Border Officials Weighed Deploying Migrant ‘Heat Ray’ Ahead of Midterms

[August 26, 2020] WASHINGTON — Fifteen days before the 2018 midterm elections, as President Trump sought to motivate Republicans with dark warnings about caravans heading to the U.S. border, he gathered his homeland security secretary and White House staff to deliver a message: “extreme action” was needed to stop the migrants.

That afternoon, at a separate meeting with top leaders of the Department of Homeland Security, Customs and Border Protection officials suggested deploying a microwave weapon — a “heat ray” designed by the military to make people’s skin feel as if it is burning when they get within range of its invisible beams.

Developed by the military as a crowd dispersal tool two decades ago, the Active Denial System had been largely abandoned amid doubts over its effectiveness and morality. Two former officials who attended the afternoon meeting at the Department of Homeland Security on Oct. 22, 2018, said the suggestion that the device be installed at the border shocked attendees, even if it would have satisfied the president.

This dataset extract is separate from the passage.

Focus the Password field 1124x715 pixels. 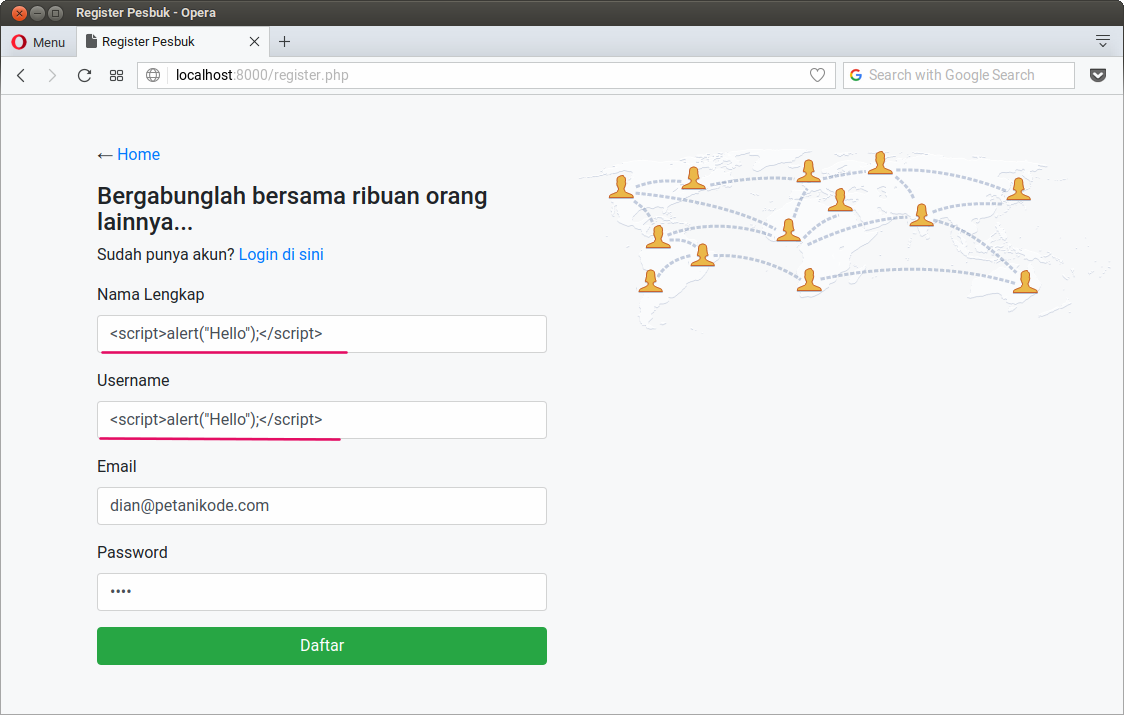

Kirstjen Nielsen, then the secretary of homeland security, told an aide after the meeting that she would not authorize the use of such a device, and that it should never be brought up again in her presence, the officials said.

Alexei Woltornist, a spokesman for the department, said Wednesday that “it was never considered.”

It is not known whether Mr. Trump knew of the microwave weapon suggestion, but the discussion in the fall of 2018 underscored how Mr. Trump’s obsession with shutting down immigration has driven policy considerations, including his suggestions of installing flesh-piercing spikes on the border wall, building a moat filled with snakes and alligators and shooting migrants in the legs.

The Republican National Convention on Tuesday night featured a small citizenship naturalization ceremony at the White House clearly intended to try to soften the president’s image as a heartless opponent of immigrants. In 2018, the president’s hard immigration policies may well have backfired when suburban women recoiled at the images of children separated from their families and migrants in cages. A Democratic wave that November driven by such voters swept Republicans from control of the House.

But for his core supporters, Mr. Trump’s immigration agenda is again at the heart of his campaign, and the unrest roiling cities from Portland, Ore., to Kenosha, Wis., could give it more punch. The pitch: He has delivered on perhaps the central promise of his 2016 run, to effectively cut off America from foreigners who he said posed security and economic threats. Through hundreds of regulations, policy directives and structural changes, the president has profoundly reshaped the government’s vast immigration bureaucracy.

His campaign will also concentrate on making searing, and often false, attacks against former Vice President Joseph R. Biden Jr., telling voters that the president’s rival wants to fling open the nation’s borders to criminals and disease-carrying immigrants who will take hard-working Americans’ jobs.